▶ Text shown:
____________________
It was a blessing to behold. Not only did all the more local pops and cracks and booms distract from the big show on Pikes Peak—bigger than ever this year, it turned out—I declined to sing “Auld Lang Syne” aloud as I did last year. It seemed much too solemn for the mood. 


Fireworks from the summit of Pikes Peak, as they more-or-less appeared from my back patio. There are better photos from where I found this one at www.kktv.com. Credit: David Warner. All other photos in this post are mine.

I wasn’t big on solemnity last night. Nor was I feeling frivolous; I was grateful for the exhaustion that drove me to bed just before 2 a.m. I could have done without those damned cramps, though.

I awoke and went over my blog stats for the year. I went month by month, added the total for each quarter, then added up the quarter totals. The fourth quarter alone was astonishing, but consider the larger picture: at the beginning of 2013 I had 1,478 all time total views on this site. I ended the year with an all-time total of 15,762. The current numbers are still laughable by Web standards, but as I’ve said before, near-total obscurity beats total obscurity. If I could find a way to apply this same percentage of increase to this year’s starting number.....

So much to do, so little time. Ain’t it always the way? Tomorrow I go back into work for the rushed finale to my temp gig, where I’ll spend the entire weekend, Sunday included, hustling overpriced textbooks to returning college students. I’ll have to celebrate Twelfth Night and the end of the season late. Meanwhile, there are chores to attend to today. I’ve taken way too much time on this post as it is.

And I know, I know...I need to bring you guys some zombies. No argument there. We’re way overdue for an incursion.
My desk this late a.m., with coffee and mimosa. The rest of my office looks even worse—but better than it did a week ago. Making this space more inviting and productive is another work in progress, among many.


I promised my wife I’d take the boxes out to the shed today. She took down all the ornaments yesterday and the day before, leaving only the lights and tinsel up in honor of last night. She’s taking down the tree this evening. Note the scythe at right, left over from Halloween.
 

The box for my wife’s star present for Christmas 2013. Hard to believe that was a week ago today. As it happens, I can throw out the box. My wife really likes her present. The banana chips she’s made with this thing are a revelation.


Farewell to this festive seasonal doormat for another 11 months. After I run it through the wash with my beer-soaked chair mat from my office, that is. Happy 2014!
____________________
▶ Record set:
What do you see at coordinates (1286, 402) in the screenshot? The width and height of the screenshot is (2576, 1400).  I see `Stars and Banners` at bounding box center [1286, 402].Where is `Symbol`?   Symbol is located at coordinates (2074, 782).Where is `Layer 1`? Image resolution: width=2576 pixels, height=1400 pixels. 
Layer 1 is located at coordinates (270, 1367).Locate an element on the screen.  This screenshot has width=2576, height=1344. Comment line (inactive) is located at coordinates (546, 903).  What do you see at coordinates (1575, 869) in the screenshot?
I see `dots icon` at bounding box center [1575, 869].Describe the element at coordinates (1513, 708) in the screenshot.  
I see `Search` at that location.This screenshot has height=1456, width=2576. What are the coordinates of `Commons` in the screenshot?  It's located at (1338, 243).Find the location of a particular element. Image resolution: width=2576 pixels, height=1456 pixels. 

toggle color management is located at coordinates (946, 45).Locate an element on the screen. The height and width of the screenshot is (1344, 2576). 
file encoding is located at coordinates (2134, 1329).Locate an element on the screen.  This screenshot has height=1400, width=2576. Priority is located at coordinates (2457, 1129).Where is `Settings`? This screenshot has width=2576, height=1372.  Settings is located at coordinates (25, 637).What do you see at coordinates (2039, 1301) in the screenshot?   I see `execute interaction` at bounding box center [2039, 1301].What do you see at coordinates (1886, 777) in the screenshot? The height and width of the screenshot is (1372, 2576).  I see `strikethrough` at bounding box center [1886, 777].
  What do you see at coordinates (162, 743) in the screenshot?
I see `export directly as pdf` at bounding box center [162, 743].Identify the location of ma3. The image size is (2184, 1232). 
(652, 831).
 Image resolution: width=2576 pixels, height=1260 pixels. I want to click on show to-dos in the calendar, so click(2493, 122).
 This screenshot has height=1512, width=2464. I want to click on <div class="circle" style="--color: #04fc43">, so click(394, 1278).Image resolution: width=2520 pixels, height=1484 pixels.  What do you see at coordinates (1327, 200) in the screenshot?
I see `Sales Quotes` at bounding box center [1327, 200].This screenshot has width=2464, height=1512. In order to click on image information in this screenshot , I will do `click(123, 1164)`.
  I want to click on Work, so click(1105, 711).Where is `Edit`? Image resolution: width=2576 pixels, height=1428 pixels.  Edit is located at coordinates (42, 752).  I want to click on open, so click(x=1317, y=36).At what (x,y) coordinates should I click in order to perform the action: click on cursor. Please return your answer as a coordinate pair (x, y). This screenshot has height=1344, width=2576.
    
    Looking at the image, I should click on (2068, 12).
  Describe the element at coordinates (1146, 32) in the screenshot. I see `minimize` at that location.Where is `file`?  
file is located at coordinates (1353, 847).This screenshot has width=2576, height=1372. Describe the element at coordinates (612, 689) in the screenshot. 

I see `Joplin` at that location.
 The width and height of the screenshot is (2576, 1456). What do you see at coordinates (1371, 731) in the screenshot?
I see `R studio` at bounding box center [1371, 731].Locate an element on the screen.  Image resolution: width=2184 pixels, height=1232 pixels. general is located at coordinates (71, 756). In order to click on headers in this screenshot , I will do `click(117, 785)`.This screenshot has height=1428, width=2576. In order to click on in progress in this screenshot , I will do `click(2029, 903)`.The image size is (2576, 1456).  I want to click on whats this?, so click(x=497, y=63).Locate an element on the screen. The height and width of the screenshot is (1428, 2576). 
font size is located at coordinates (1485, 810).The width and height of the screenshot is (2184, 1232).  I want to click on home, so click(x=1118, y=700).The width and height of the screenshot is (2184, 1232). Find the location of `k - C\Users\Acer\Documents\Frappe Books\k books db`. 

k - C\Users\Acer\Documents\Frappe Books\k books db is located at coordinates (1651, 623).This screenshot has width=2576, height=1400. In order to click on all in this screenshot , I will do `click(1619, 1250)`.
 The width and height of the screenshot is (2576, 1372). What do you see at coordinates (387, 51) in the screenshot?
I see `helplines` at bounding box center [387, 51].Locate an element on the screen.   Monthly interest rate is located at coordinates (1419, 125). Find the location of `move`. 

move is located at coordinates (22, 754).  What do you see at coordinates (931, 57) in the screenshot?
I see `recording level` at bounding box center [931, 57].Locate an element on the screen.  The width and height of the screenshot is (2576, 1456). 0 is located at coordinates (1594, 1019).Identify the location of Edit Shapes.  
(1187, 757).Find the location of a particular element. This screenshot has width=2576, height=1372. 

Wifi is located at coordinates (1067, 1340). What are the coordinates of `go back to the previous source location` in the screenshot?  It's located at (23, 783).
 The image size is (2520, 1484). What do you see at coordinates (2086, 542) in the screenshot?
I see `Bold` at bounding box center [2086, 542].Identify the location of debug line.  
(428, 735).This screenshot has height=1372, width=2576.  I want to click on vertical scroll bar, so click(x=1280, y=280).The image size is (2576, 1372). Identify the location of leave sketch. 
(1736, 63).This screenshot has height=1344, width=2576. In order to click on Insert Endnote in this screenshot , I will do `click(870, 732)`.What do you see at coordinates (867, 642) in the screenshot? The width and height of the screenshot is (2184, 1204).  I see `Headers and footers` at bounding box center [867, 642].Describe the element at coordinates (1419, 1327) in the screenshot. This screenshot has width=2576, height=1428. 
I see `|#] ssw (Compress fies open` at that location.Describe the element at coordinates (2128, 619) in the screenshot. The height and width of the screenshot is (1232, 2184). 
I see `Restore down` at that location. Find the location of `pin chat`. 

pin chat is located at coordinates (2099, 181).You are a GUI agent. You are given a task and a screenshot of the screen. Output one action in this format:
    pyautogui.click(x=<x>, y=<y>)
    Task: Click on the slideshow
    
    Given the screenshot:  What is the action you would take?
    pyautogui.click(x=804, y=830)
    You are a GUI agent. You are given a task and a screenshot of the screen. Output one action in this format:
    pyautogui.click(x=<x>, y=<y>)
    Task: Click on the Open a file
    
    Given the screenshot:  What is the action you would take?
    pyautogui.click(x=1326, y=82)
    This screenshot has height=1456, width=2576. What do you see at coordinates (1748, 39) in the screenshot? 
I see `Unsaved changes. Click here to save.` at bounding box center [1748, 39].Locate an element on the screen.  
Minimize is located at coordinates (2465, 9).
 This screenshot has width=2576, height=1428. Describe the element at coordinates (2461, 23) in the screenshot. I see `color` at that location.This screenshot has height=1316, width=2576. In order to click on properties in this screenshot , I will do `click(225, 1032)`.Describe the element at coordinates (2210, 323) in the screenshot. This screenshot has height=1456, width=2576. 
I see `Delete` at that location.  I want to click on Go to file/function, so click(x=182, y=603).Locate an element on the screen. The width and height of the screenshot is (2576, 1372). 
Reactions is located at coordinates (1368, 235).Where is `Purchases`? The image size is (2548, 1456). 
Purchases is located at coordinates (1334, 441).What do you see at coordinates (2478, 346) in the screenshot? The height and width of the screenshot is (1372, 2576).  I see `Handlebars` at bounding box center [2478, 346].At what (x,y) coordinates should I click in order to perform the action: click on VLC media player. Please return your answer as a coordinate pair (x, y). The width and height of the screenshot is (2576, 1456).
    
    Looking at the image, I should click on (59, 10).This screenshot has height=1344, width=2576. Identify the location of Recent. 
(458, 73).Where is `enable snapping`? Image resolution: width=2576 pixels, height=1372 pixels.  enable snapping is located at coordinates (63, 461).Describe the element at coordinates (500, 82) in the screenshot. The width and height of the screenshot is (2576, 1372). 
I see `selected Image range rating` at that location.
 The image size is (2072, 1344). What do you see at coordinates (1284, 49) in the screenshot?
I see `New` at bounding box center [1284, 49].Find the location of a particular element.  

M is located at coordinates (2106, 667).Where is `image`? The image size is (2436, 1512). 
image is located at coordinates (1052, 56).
____________________
▶ The tasks:
1) According to the blog post above, what all-time total view count did the site reach by the end of 2013?
2) Reproduce the stretch of the blog post from "And I know, I" through "are a revelation.".

▶ In response:
1) 15,762

2)
And I know, I know...I need to bring you guys some zombies. No argument there. We’re way overdue for an incursion.
My desk this late a.m., with coffee and mimosa. The rest of my office looks even worse—but better than it did a week ago. Making this space more inviting and productive is another work in progress, among many.


I promised my wife I’d take the boxes out to the shed today. She took down all the ornaments yesterday and the day before, leaving only the lights and tinsel up in honor of last night. She’s taking down the tree this evening. Note the scythe at right, left over from Halloween.
 

The box for my wife’s star present for Christmas 2013. Hard to believe that was a week ago today. As it happens, I can throw out the box. My wife really likes her present. The banana chips she’s made with this thing are a revelation.